Lee Claims More 2008 Honors

Perseverance and dedication took center stage as Major League players named Indians pitcher Cliff Lee and New York Mets outfielder Fernando Tatis the top comeback players for the 2008 season. Lee was named AL pitcher of the month in both April and August. Earlier this week, the MLB players also named him AL Pitcher of the Year. Lee also won both those categories from The Sporting News.

Lee also is a finalist for the player of the year award to be presented Friday by the MLBPA.

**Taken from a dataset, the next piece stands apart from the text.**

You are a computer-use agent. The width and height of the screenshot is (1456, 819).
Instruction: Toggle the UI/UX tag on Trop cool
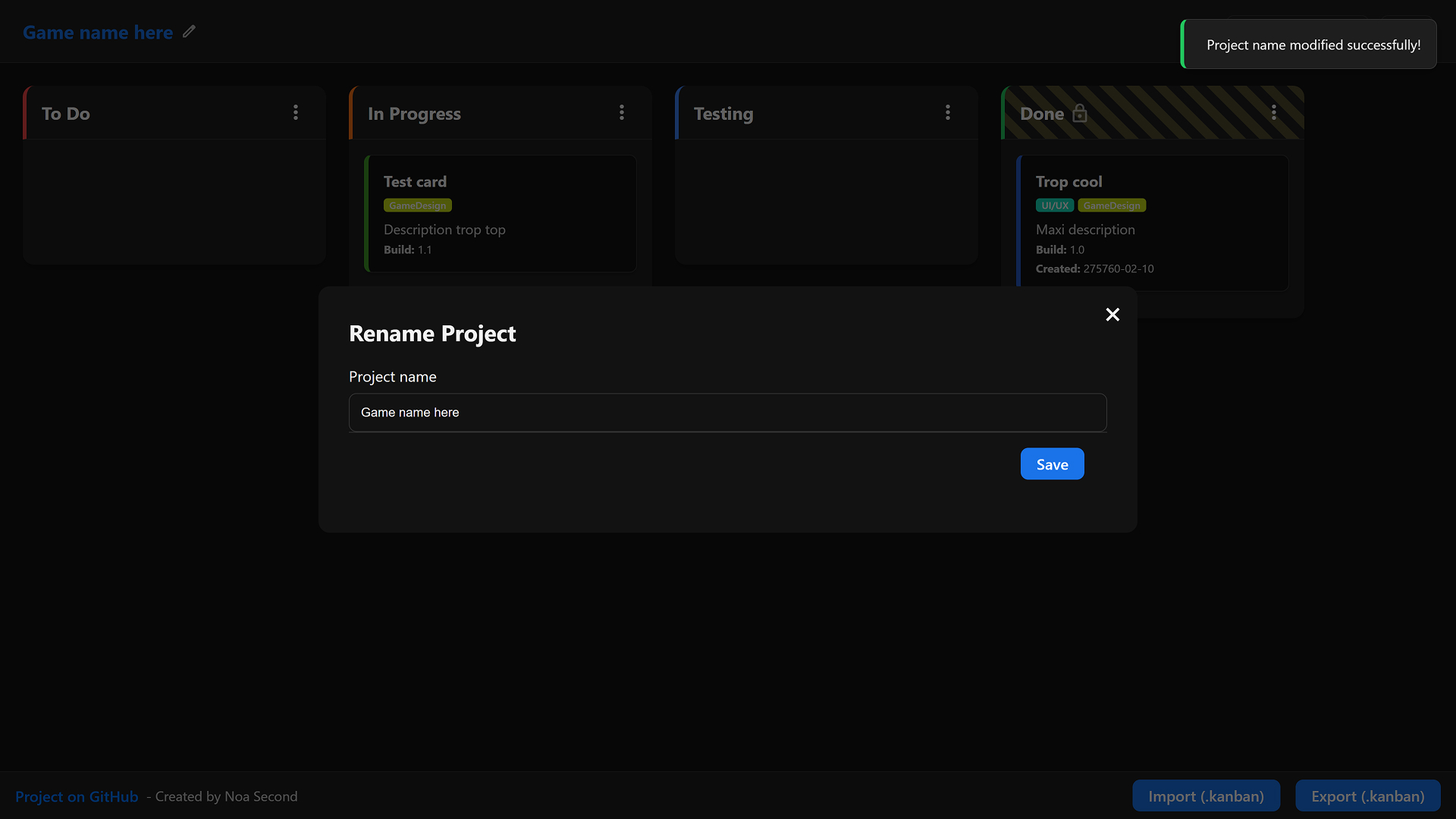pos(1054,205)
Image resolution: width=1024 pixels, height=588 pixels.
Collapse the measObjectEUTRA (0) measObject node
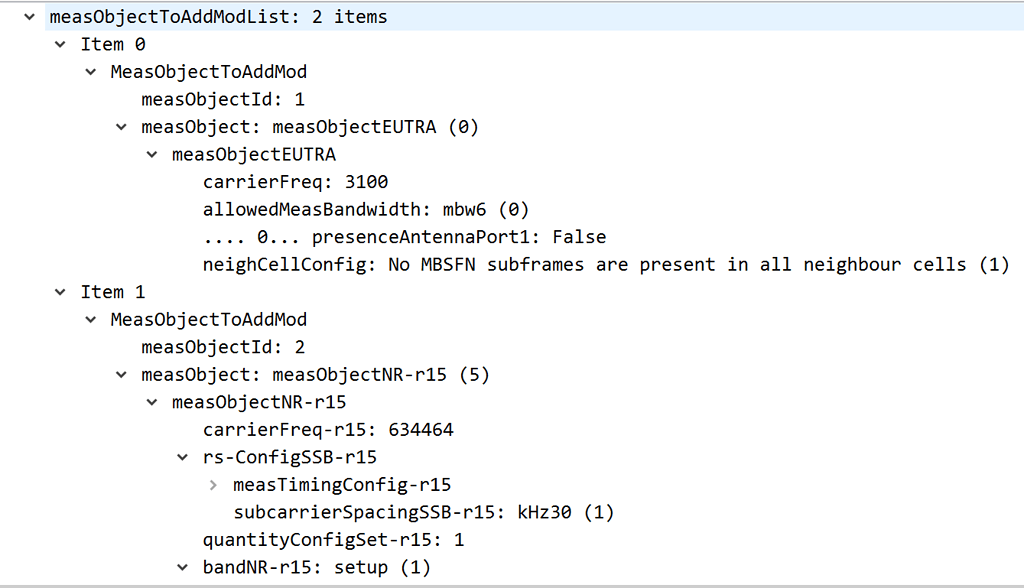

The 2008 Players Choice Awards finalists and winners:

Outstanding Player:
Josh Hamilton (Texas), Justin Morneau (Minnesota), Dustin Pedroia (Boston).
WINNER: Josh Hamilton.
Outstanding Pitcher: Roy Halladay (Toronto), Cliff Lee (Cleveland), Francisco Rodriguez (LA Angels of Anaheim)
WINNER: Cliff Lee.
Outstanding Rookie: Mike Aviles (Kansas City), Evan Longoria (Tampa Bay), Alexei Ramirez (Chicago).
WINNER: Evan Longoria.
Comeback Player of the Year: Josh Hamilton (Texas), Cliff Lee (Cleveland), Troy Percival (Tampa Bay).
WINNER: Cliff Lee.

Outstanding Player:
Ryan Howard (Philadelphia), Chipper Jones (Atlanta), Albert Pujols (St. Louis).
WINNER: Albert Pujols.
Outstanding Pitcher: Tim Lincecum (San Francisco), CC Sabathia (Milwaukee), Brandon Webb (Arizona).
WINNER: Tim Lincecum.
Outstanding Rookie: Geovany Soto (Chicago), Jair Jurrjens (Atlanta), Joey Votto (Cincinnati).
WINNER: Geovany Soto.
Comeback Player of the Year: Jorge Cantu (Florida), Fernando Tatis (New York), Kerry Wood (Chicago).
WINNER: Fernando Tatis.

EITHER LEAGUE (named Friday)
Player of the Year:
Cliff Lee (Cleveland), Albert Pujols (St. Louis), Manny Ramirez (Los Angeles Dodgers).
Marvin Miller Man of the Year: Derek Jeter (New York Yankees), Albert Pujols (St. Louis), Michael Young (Texas).

Lee's 2007 season was one to forget. After struggling through an early-season injury to his abdomen, he was unable to regain the form that had helped him win 56 games over the previous three seasons and was sent down to Triple-A Buffalo.

Lee focused his off-season regimen on making sure he returned to spring training fully healthy. The result: He led the AL with 22 victories – the most by an AL pitcher since Roy Halladay's 22 for Toronto in 2003 – against just three losses. He also led the AL with a 2.54 ERA and a winning percentage of .880.

Lee also totaled career-bests in strikeouts (170) and innings pitched (223.1) and was selected to the All-Star game for the first time, starting for the AL in July.

"He's always had the stuff, but this year he coupled that stuff with the ability to locate and trust his pitches," Cleveland catcher Kelly Shoppach told The Sporting News. "He had zero fear of throwing to either side of the plate, no matter who the hitter was."

After not playing professionally in 2004 and 2005, Tatis was motivated to attempt a comeback by his desire to earn enough money to build a church in his hometown of San Pedro de Macoris, D.R. The road back was a bumpy one as he played in just 28 games with Baltimore in 2006, and found himself in Triple-A New Orleans for all of 2007. Not to be deterred, he excelled in New Orleans, getting 21 homers, 137 hits and 90 runs scored in 131 games.

That earned him a trip to spring training with the New York Mets, but he fell just short of making the big league roster out of camp. After just 37 games in New Orleans, he was summoned by the Mets in May, and hit .297 with 11 homers, 47 RBI and 33 runs scored in 92 games.